Des défis pratiques, mais un choix qui persiste
L’installation en Croatie n’a pas été un long fleuve tranquille. Comme le souligne Mirko Kedenburg, le couple a dû réorienter ses activités professionnelles après plusieurs projets qui n’ont pas abouti. Les choix économiques se sont faits progressivement, en fonction des opportunités locales, notamment dans l’immobilier et la gestion de biens. « On a dû s’adapter à un nouvel environnement, ce qui n’a pas toujours été simple », confie-t-il.
Les difficultés linguistiques et administratives ont également marqué les premiers mois. Comprendre les démarches locales, communiquer avec les services publics ou même faire ses courses a nécessité un temps d’adaptation. Pourtant, ces obstacles n’ont pas ébranlé la décision du couple. « Cela ne remettait pas en cause notre choix initial », précise-t-il. Le contraste avec l’Allemagne, où les infrastructures et les relations sociales lui semblaient défaillantes, était trop marqué pour revenir en arrière.
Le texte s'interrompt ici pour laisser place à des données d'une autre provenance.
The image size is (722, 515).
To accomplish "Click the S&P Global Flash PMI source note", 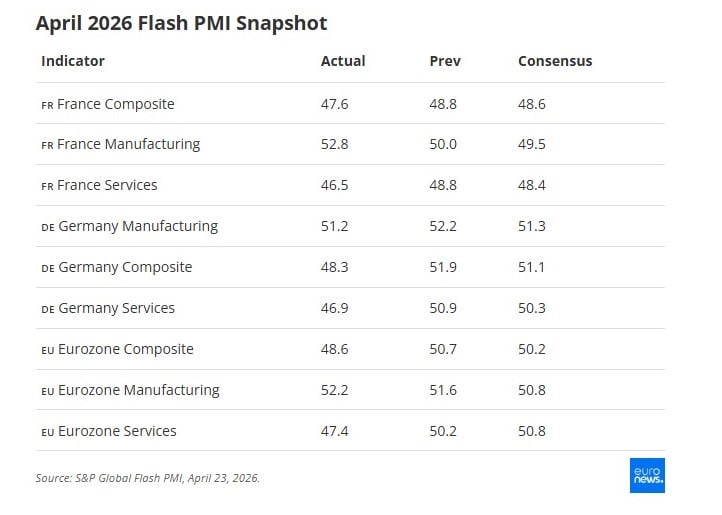I will 148,478.
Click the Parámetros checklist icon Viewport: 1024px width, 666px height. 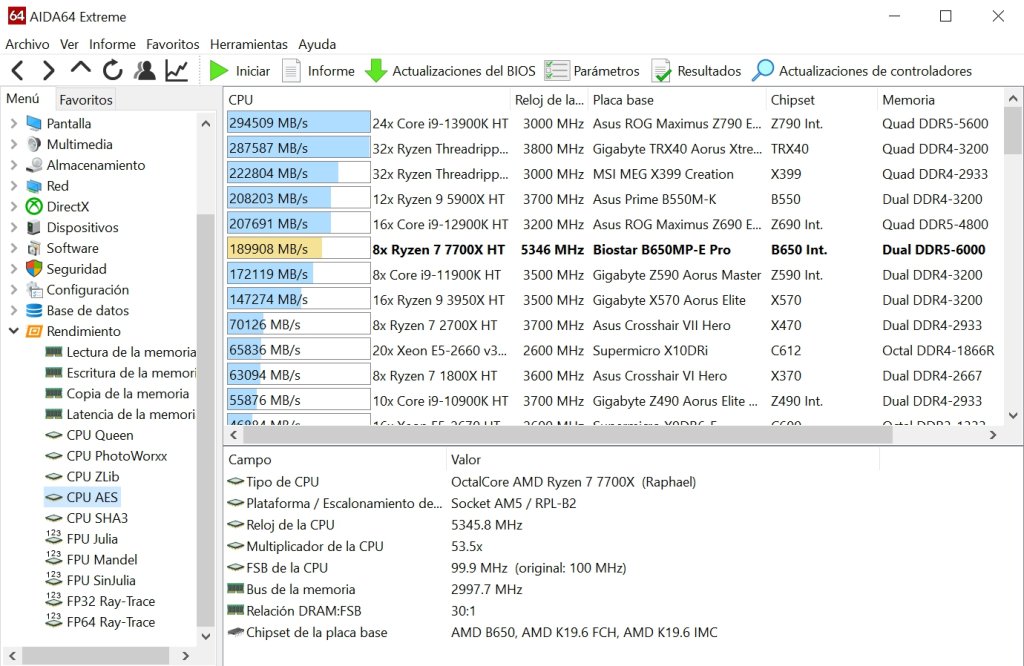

Une tendance européenne qui dépasse l’économie
Le parcours de Mirko Kedenburg n’est pas isolé. Selon Courrier International, ce type d’expatriation reflète une dynamique plus large en Europe, où les départs ne s’expliquent plus uniquement par des critères économiques. Les expatriés recherchent désormais des environnements où la qualité de vie, les relations sociales et l’éducation des enfants priment. Un phénomène qui touche aussi bien les retraités que les actifs, ou les familles avec de jeunes enfants.
En Croatie, comme dans d’autres pays du sud de l’Europe, l’accueil des étrangers, la flexibilité des règles sociales et un coût de la vie souvent plus abordable attirent de plus en plus de personnes en quête d’un mode de vie plus serein. « On laisse les enfants vivre leur vie », résume Mirko Kedenburg. Une phrase qui résume à elle seule l’attrait de ce pays pour de nombreux expatriés allemands, français ou autres.
Pour Mirko Kedenburg et sa famille, l’aventure croate semble bien engagée. Après des ajustements initiaux, ils ont trouvé un équilibre qui leur convient, loin des contraintes du quotidien allemand. Un exemple qui pourrait inspirer d’autres personnes en quête de changement.
Parmi les défis mentionnés par Mirko Kedenburg, les difficultés linguistiques et l’adaptation aux démarches administratives locales figurent en tête. Comprendre les règles d’urbanisme, gérer les contrats de location ou les démarches fiscales peut prendre du temps, surtout sans maîtrise de la langue croate.
Selon le témoignage rapporté par Courrier International, la Croatie attire aussi bien des familles avec enfants que des actifs. Le critère principal semble être la recherche d’un meilleur cadre de vie et de relations sociales plus détendues, quel que soit l’âge ou la situation professionnelle.